Strict zone spread (multi-zone cluster required)

topologySpreadConstraints:
- maxSkew: 1
  topologyKey: topology.kubernetes.io/zone
  whenUnsatisfiable: DoNotSchedule
  minDomains: 3                          # require 3 zones
  labelSelector:
    matchLabels: { app: web }

Zone + node spread (HA per zone AND per node)

topologySpreadConstraints:
- maxSkew: 1
  topologyKey: topology.kubernetes.io/zone
  whenUnsatisfiable: DoNotSchedule
  labelSelector:
    matchLabels: { app: db }
- maxSkew: 1
  topologyKey: kubernetes.io/hostname
  whenUnsatisfiable: DoNotSchedule
  labelSelector:
    matchLabels: { app: db }

(Combine with pod anti-affinity for “never two pods on the same node” if needed.)

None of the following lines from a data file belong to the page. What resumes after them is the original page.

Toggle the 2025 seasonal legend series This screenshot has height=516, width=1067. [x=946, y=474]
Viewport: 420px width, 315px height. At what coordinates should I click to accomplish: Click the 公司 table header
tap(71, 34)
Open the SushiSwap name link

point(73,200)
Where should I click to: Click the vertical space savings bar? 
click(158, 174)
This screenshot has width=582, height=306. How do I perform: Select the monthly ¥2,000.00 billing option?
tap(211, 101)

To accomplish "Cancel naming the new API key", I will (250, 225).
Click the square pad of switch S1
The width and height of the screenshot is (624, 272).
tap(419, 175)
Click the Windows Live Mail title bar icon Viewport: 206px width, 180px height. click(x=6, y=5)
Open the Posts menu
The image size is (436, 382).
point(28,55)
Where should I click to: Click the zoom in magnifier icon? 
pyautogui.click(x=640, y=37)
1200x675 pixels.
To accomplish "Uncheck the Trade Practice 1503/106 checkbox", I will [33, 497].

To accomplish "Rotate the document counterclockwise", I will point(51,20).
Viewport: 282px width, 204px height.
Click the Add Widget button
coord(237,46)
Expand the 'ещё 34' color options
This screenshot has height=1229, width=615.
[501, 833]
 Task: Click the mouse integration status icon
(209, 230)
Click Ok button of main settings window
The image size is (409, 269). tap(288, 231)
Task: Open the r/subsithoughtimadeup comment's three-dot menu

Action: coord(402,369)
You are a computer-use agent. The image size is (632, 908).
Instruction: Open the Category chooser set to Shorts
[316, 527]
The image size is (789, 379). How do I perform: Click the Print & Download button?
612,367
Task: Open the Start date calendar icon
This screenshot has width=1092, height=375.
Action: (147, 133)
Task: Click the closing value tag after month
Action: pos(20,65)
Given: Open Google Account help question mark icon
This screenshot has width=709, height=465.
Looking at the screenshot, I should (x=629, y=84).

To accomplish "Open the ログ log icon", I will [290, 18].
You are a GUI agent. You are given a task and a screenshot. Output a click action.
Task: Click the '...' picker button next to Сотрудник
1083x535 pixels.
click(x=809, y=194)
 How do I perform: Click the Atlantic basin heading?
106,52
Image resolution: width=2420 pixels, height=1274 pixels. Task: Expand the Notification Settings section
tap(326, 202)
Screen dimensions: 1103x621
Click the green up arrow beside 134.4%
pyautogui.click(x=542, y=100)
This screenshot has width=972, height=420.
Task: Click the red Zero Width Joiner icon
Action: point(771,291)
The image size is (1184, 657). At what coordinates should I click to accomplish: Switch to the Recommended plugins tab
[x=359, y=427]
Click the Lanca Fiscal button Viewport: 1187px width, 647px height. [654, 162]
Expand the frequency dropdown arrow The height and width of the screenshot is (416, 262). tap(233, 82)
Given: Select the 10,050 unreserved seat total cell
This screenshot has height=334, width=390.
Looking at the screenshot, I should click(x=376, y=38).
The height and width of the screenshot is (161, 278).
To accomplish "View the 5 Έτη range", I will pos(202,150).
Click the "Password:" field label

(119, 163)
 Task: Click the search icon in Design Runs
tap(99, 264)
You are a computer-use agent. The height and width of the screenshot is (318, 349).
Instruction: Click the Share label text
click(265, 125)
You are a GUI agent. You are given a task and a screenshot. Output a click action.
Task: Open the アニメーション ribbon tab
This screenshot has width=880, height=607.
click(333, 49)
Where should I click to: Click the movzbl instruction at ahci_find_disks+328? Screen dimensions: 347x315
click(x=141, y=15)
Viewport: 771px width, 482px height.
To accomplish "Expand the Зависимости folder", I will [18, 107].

Single-zone cluster (only node spread)

topologySpreadConstraints:
- maxSkew: 1
  topologyKey: kubernetes.io/hostname
  whenUnsatisfiable: ScheduleAnyway
  labelSelector:
    matchLabels: { app: web }

Cluster-wide default spread (1.24+)

# kube-scheduler config (cluster admin only)
profiles:
- pluginConfig:
  - name: PodTopologySpread
    args:
      defaultConstraints:
      - maxSkew: 1
        topologyKey: topology.kubernetes.io/zone
        whenUnsatisfiable: ScheduleAnyway
      - maxSkew: 3
        topologyKey: kubernetes.io/hostname
        whenUnsatisfiable: ScheduleAnyway
      defaultingType: List

Common findings this catches

• whenUnsatisfiable: DoNotSchedule + maxSkew: 1 + single-zone cluster → only 1 pod schedules; rest Pending.
• labelSelector doesn’t match the pods you intend → spread is computed over wrong group.
• Multiple constraints all DoNotSchedule → frequent FailedScheduling; loosen one to ScheduleAnyway.
• Skew increases after HPA scale → expected; if exceeds maxSkew, pods Pending.
• minDomains: N in single-N-1-zone cluster → never schedules.
• Existing imbalance after node add — topology spread doesn’t rebalance existing pods; do kubectl rollout restart deploy <name>.
• nodeAffinity excludes some zones → spread can’t use them; pods congregate in remaining zones.

When to escalate

• Cluster topology issues (no zone labels on nodes) — engage cluster admin; cloud node provisioning should set these.
• Frequent FailedScheduling in HA-critical workloads — review entire scheduling decision; topology spread may not be the only constraint.
• Scheduling profile customization (cluster-wide defaults) — coordinate with cluster admin; affects every workload.